Pomeriggio a scuola (quarte elementari).
Ho il mio bel protocollino di esercizi di alfabetizzazione motoria:
belli, diverteenti, sc-sc-sc-scientifici, modulari, propedeutici e catarifrangenti.
E i passi e la progressione verso il tiro e la palla a terra e la palla al volo e il frisbee e la scaletta…
Ma – e non è la prima volta – dopo 10 minuti decido freddamente che quei bambini/e hanno innanzitutto bisogno di GIOCARE.
I loro piedi storti, gli occhi che faticano a seguire un oggetto,
non hanno bisogno di ORTOPEDIA, ORTOTTICA, ORTICOLTURA CLINICA,
ma innanzitutto dello stimolo (gioco, competizione) a capire che
muoversi importa perché provoca felicità,
sapersi muovere importa perché moltiplica le occasioni di giocare e divertirsi.
Non hanno bisogno di laureati in scienze motorie,
hanno bisogno di bambini che giochino con loro.
E guarda un po’ : non ho dovuto usare il tee.
Lancio da 4/5 metri, dritto, e battono. su una classe di 25, ci sono due o tre K, gli altri incocciano subito.
senza spiegazioni, MOSTRANDO il gesto in una forma semplice ma coerente. dico prima che qualche K ci sarà e che ci sta.
Non hanno bisogno di stampelle,
non hanno bisogno di riabilitazione,
non hanno bisogno dell’ennesima materia che li prepari a vivere…
… hanno bisogno di vivere.
Fate giocare ‘sti ragazzini, mandateli in cortile nelle pause, date manleva all’insegnante, ché se si sbucciano un ginocchio non vada in galera.
Altrimenti tutte le scalette, i coni, e gli esercizi analitici di questo mondo non basteranno.

COMMENTA UN’AMICA:

Sono d’accordissimo!
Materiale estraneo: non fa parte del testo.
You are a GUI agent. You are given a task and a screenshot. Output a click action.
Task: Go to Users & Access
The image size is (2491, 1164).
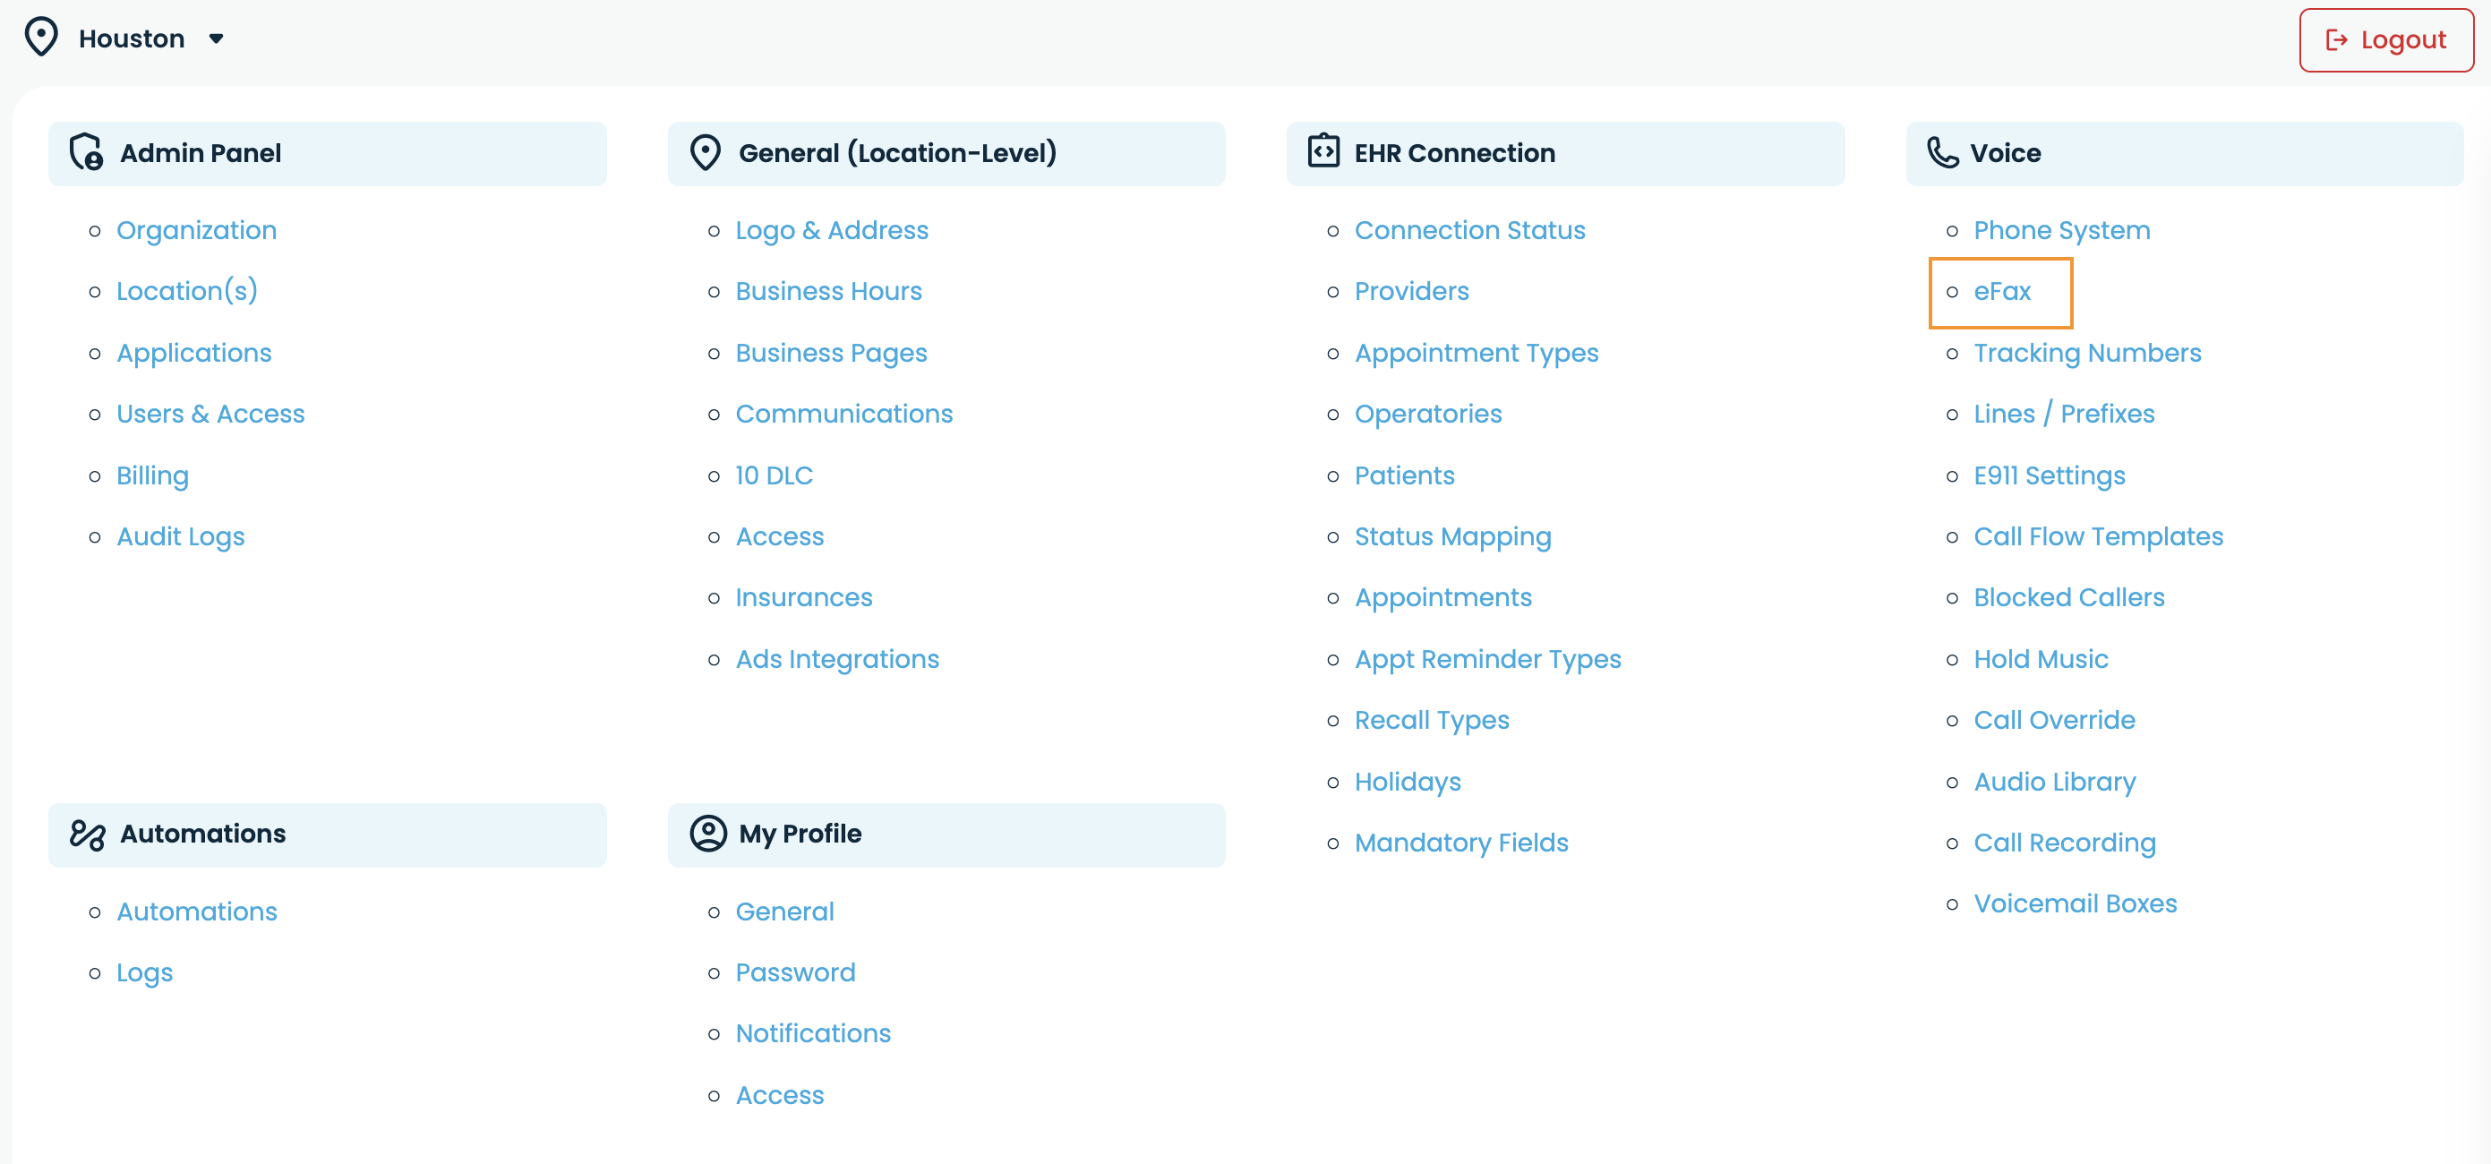click(211, 414)
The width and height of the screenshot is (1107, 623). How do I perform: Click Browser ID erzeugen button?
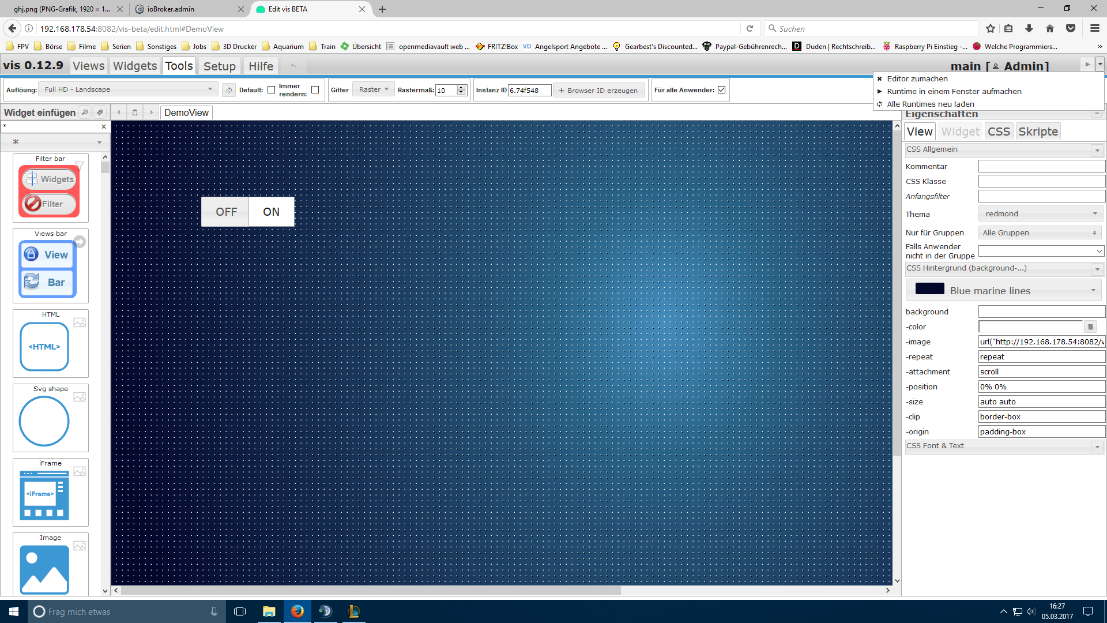[598, 91]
Anch’io, quando vado nelle scuole, li faccio giocare…perchè è quello che chiedono e di cui hanno veramente bisogno! Tutti i bellissimi esercizi di alfabetizzazione motoria e quelli propedeutici al gioco del softball li faccio nei miei allenamenti, ma non nelle scuole

RISPONDO:

Stiamo arrivando alle estreme conseguenze del malinteso provocato dalla pedagogia positivista (e positivista-logica: il demenziale Dewey, adorato in Italia), meccanicista: l’uomo-macchina agisce partendo dagli input che gli dai, parte da un input e svolge un compito secondo schemi. Ma la verità è che l’uomo-organismo, l’uomo-uomo, vivo, che non segue modelli termodinamici, parte dallo SCOPO che si prefigge, e modifica se stesso e i mezzi per arrivarci. Qui abbiamo ormai bambini che NON SANNO CHE VALE LA PENA GIOCARE. Il fatto di non saperlo fare, non gli importa nemmeno più. Sanno rispondere agli input e ai prompt del telefonino, rispettano l’agenda di mammà, e ubbidiscono all’allenatore. A quel punto è inutile dargli “input” dei quali non importa loro NULLA.